Recurrent pancreatitis, pancreatic pseudocyst, diabetes, generalized peritonitis, adult respiratory distress syndrome (ARDS), disseminated intravascular coagulation (DIC) multiple organ failure and death are well recognized complications of acute pancreatitis in pregnant patients. This may also lead to preterm delivery and fetal loss. Pancreatic hemorrhage following pancreatic necrosis was also reported during pregnancy [14-21]. It is pertinent to note that serum lipase elevations may occur in hyperemesis gravidarum without pancreatitis also as observed by Amanda Johnson et al . They postulated that disorders from obstructive and inflammatory bowels, intestinal infarction, duodenal ulcer, liver disease, abdominal trauma and probably hyperemesis can trigger production of lipase enzymes from these nonpancreatic sources. Thus, several disease processes other than acute pancreatitis can cause isolated elevation of serum lipase.
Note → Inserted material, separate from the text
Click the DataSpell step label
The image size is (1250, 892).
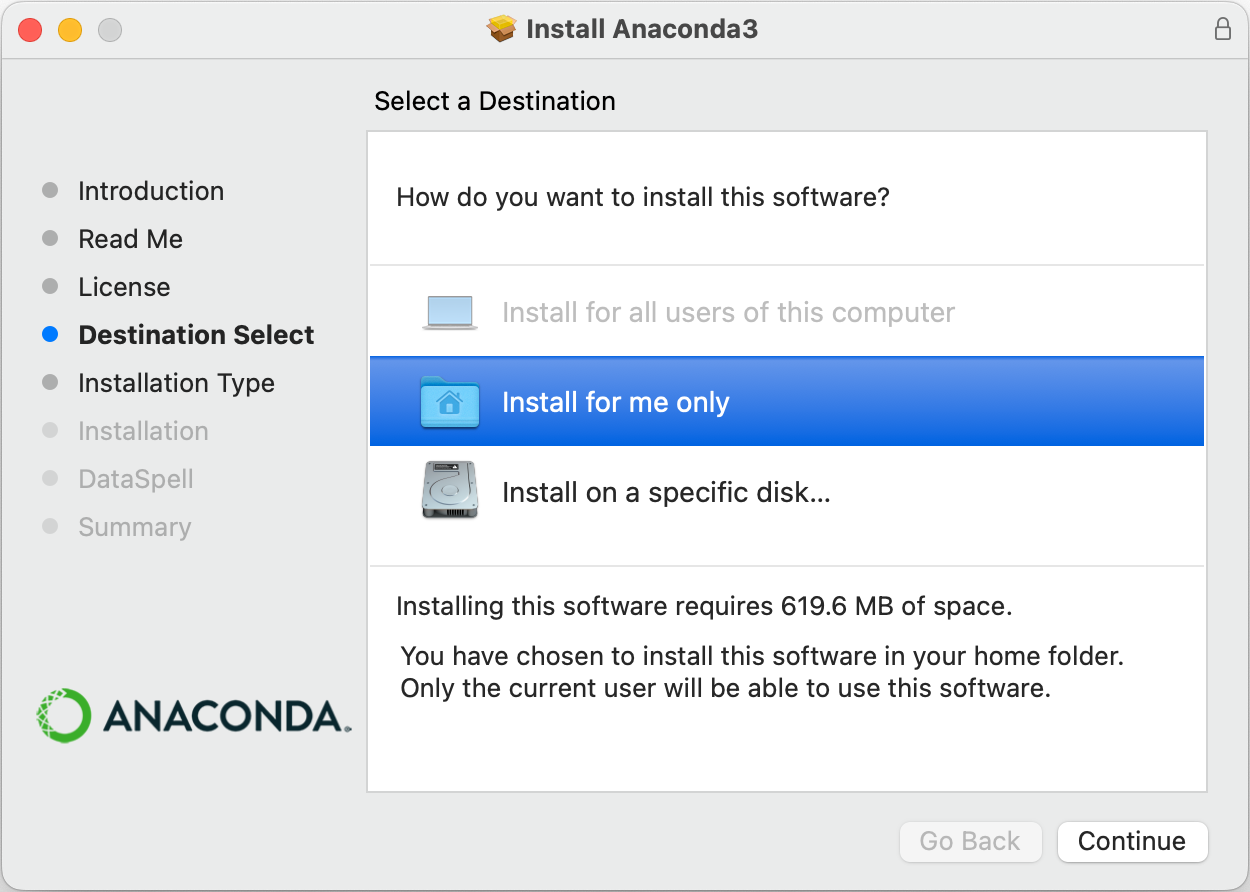tap(136, 479)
Further all patients with hyperemesis should be vigilantly followed during pregnancy as they are prone to develop complications as reflected in the present case.
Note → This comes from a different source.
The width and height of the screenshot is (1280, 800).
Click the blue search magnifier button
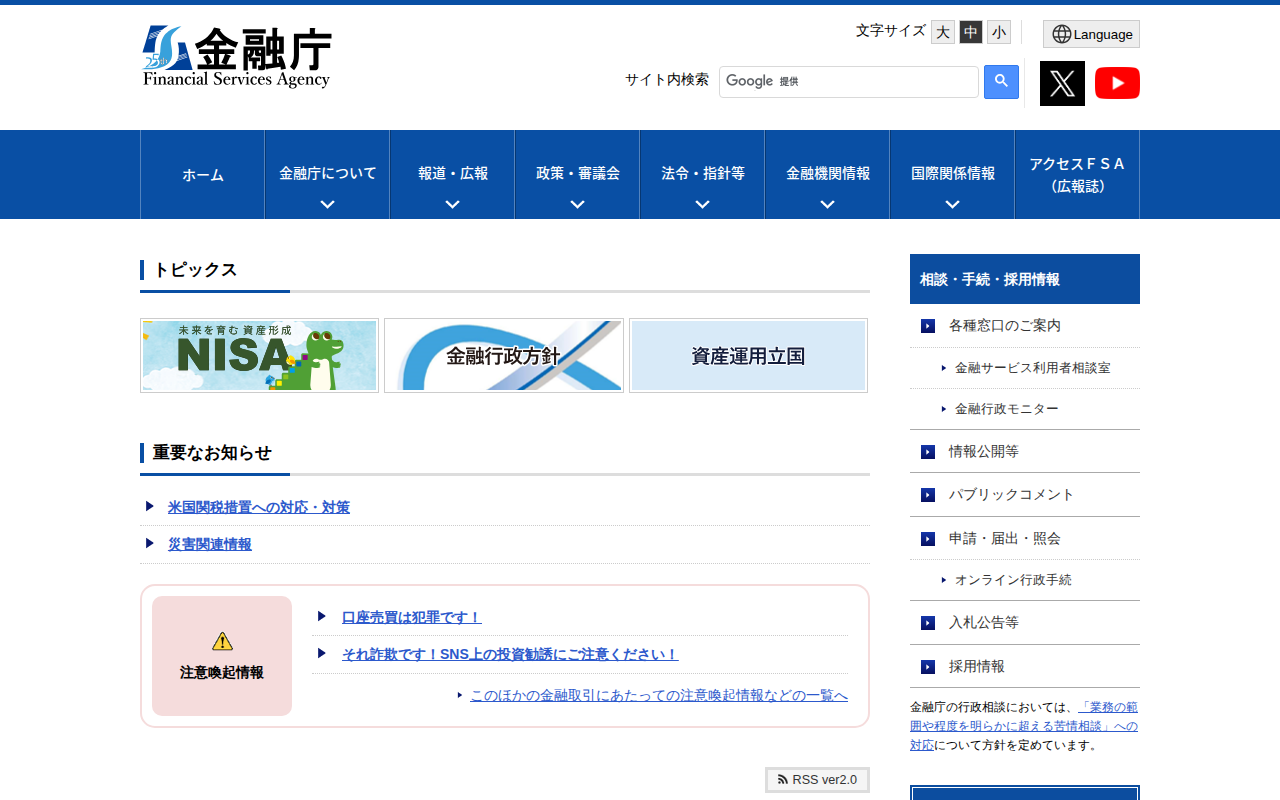(x=1001, y=82)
A high index of suspicion for other disease processes should be kept if patient is having intractable vomiting in pregnancy and is not relieved by traditional conservative measures. Patient should have a detailed workup with blood investigations along with radiological examination of the gastrointestinal tract and diagnosis of acute pancreatitis should always be confirmed by radiological evidence. Patients with other comorbid conditions should be followed throughout the pregnancy as they are susceptible for other complications like fetal growth restriction and preterm delivery.